Passengers on European airlines drop
Airlines are now feeling the pinch as most flights depart with a quarter of their seats empty.3 June 2008
BRUSSELS - More and more European flights are departing with empty seats as the continent's major airlines continue to feel the pinch of the economic slowdown, the credit crunch and rising fuel prices, figures out Tuesday show.
According to the latest data from the Association of European Airlines (AEA), airline traffic in April was up just 1 percent from the same month in 2007. More significantly, the carriers' load factor was down by an "alarming" 2.7 points over the same period.
The drop translates into a load factor of 74.8 percent, meaning that the average European flight departs with a quarter of its seats empty.
"Clearly, economic conditions are taking their toll in the marketplace as the global slowdown and the credit crunch impact business confidence and travel volumes, while resurgent inflation is severely affecting discretionary income," the AEA said in a statement.
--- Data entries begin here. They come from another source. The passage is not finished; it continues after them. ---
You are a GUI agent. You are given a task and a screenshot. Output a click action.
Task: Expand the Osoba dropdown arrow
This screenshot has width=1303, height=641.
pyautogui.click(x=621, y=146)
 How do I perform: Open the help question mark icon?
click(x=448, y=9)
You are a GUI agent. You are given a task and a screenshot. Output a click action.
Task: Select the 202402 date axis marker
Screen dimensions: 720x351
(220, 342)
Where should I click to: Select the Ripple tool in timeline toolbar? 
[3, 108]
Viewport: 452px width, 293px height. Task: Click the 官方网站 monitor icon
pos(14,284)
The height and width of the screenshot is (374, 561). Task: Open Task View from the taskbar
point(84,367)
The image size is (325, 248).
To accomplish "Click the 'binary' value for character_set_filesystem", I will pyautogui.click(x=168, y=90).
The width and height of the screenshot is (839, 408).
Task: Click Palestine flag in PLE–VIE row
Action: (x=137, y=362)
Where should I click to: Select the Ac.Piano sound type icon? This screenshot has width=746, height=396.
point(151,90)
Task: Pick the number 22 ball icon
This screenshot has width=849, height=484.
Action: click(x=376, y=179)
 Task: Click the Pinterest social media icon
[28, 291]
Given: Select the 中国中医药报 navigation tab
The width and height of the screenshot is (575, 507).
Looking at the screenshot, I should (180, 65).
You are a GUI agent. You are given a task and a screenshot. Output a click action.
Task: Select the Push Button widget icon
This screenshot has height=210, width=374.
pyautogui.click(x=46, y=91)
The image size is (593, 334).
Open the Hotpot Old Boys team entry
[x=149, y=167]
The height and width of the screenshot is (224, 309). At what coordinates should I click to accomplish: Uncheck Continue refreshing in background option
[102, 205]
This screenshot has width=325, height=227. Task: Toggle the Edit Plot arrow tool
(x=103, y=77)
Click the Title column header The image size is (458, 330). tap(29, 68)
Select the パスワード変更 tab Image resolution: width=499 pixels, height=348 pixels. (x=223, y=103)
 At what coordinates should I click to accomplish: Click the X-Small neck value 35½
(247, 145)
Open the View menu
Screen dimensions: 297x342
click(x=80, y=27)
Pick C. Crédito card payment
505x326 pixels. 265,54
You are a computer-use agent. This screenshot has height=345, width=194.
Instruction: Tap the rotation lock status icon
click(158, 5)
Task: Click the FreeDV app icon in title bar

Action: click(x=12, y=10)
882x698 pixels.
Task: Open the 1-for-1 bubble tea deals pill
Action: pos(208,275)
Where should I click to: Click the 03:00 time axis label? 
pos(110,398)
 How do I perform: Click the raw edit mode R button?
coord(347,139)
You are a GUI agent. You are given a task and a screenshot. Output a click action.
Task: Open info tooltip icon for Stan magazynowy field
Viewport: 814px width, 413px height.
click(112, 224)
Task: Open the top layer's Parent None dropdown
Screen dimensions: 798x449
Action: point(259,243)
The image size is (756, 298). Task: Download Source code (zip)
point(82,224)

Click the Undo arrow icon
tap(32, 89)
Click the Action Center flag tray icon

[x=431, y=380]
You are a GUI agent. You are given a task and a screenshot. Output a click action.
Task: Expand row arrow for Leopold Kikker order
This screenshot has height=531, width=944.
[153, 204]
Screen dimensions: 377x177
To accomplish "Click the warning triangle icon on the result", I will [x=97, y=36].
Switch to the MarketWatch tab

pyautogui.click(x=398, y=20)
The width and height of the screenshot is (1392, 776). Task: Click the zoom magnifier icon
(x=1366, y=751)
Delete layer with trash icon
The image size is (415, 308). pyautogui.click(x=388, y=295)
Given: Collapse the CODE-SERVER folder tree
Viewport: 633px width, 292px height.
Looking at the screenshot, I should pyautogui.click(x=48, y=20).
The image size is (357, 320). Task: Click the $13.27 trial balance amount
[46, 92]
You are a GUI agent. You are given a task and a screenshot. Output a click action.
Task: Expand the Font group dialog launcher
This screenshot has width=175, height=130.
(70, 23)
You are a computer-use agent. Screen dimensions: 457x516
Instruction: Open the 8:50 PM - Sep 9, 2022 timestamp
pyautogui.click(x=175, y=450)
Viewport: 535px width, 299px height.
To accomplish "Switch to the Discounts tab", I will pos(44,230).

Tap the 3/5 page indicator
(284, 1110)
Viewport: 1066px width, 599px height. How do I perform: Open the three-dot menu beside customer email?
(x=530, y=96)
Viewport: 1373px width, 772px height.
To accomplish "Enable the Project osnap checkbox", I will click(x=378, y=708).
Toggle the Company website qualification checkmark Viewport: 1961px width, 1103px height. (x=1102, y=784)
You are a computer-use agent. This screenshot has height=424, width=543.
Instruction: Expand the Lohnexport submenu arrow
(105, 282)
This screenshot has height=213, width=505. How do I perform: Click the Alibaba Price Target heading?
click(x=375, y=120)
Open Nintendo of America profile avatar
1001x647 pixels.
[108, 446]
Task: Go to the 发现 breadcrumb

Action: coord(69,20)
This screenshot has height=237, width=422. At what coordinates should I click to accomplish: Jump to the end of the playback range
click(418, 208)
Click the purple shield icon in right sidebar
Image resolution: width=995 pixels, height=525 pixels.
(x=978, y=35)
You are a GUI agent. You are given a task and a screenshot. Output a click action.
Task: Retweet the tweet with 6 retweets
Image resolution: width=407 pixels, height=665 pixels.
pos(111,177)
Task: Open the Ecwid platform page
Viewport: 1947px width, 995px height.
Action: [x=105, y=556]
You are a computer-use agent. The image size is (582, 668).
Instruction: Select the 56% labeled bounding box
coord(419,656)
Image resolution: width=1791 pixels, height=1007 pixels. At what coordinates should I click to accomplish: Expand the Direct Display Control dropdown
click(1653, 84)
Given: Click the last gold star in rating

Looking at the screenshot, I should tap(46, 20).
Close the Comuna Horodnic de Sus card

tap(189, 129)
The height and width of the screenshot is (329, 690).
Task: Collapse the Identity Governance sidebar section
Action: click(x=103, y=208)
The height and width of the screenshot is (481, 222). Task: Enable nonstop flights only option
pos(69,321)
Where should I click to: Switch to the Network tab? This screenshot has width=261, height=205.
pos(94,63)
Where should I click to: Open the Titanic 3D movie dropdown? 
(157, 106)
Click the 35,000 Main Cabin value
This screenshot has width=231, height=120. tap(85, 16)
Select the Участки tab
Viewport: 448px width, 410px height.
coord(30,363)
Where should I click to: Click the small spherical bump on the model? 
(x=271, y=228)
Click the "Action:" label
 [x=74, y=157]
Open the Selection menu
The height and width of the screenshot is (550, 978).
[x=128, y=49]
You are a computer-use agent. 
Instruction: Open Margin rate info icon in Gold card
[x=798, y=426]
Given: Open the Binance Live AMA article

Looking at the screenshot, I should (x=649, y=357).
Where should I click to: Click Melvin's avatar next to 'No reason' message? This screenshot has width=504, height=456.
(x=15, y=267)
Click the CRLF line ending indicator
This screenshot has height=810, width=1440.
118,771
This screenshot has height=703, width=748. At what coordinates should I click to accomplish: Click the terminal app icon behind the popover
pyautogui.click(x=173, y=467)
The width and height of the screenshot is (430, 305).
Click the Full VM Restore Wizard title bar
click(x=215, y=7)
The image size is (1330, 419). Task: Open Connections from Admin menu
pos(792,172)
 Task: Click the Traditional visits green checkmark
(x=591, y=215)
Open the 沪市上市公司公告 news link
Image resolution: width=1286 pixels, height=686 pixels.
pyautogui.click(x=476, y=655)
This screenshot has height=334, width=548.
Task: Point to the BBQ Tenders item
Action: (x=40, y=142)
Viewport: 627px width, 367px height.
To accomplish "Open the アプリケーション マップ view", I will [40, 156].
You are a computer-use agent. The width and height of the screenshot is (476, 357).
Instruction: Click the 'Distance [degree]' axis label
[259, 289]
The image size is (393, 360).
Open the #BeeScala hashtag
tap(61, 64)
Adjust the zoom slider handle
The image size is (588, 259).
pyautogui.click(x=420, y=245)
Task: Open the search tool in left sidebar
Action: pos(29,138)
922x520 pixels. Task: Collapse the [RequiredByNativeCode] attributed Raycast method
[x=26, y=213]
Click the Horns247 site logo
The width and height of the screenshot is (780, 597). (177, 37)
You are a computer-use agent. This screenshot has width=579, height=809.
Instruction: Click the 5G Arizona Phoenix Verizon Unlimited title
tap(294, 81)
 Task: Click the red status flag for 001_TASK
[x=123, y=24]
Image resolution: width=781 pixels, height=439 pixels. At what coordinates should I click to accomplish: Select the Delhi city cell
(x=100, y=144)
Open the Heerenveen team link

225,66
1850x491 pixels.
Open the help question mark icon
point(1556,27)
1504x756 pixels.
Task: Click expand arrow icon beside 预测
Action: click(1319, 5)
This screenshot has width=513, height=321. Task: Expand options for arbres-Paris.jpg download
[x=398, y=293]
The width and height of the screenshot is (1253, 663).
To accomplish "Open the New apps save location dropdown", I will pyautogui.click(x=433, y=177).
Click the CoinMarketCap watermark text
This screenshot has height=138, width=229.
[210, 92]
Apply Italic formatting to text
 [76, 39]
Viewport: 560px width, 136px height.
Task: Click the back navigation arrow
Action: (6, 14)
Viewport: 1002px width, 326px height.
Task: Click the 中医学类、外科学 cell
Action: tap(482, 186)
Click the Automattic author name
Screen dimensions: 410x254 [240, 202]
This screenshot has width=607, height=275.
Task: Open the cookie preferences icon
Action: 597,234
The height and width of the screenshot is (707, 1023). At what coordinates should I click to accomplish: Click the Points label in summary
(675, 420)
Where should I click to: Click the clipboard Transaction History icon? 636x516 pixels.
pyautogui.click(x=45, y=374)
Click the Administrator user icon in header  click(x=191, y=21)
The AEA report showed that the worst affected routes in April, in terms of traffic, were the domestic and North Atlantic routes.
The previously booming cross-border European market, by contrast, registered a modest growth of just 1.9 percent while traffic towards North Africa and the Middle East was up 4.5 and 5.2 percent respectively.
In the period between January to April 2008, overall passenger rates were up 2.6 percent when compared to the same period 2007. But the key passenger load factor was down by an aggregate 1.4 points to 73.5 percent.
Looking at the performance of individual airlines, beleaguered Alitalia suffered the biggest drop in terms of passengers (-25.9 percent when compared to April 2007), with its passenger load factor falling by 9.7 points.
The association, which groups 33 major European carriers - from Air France to Virgin Atlantic Airways - noted that many airlines were increasing ticket prices to mitigate soaring fuel costs and planned to make "substantial capacity cutbacks" after the summer.
Irish budget airline Ryanair, which is not a member of the AEA, also warned Tuesday that it would have to raise ticket prices and ground part of its fleet in the coming months.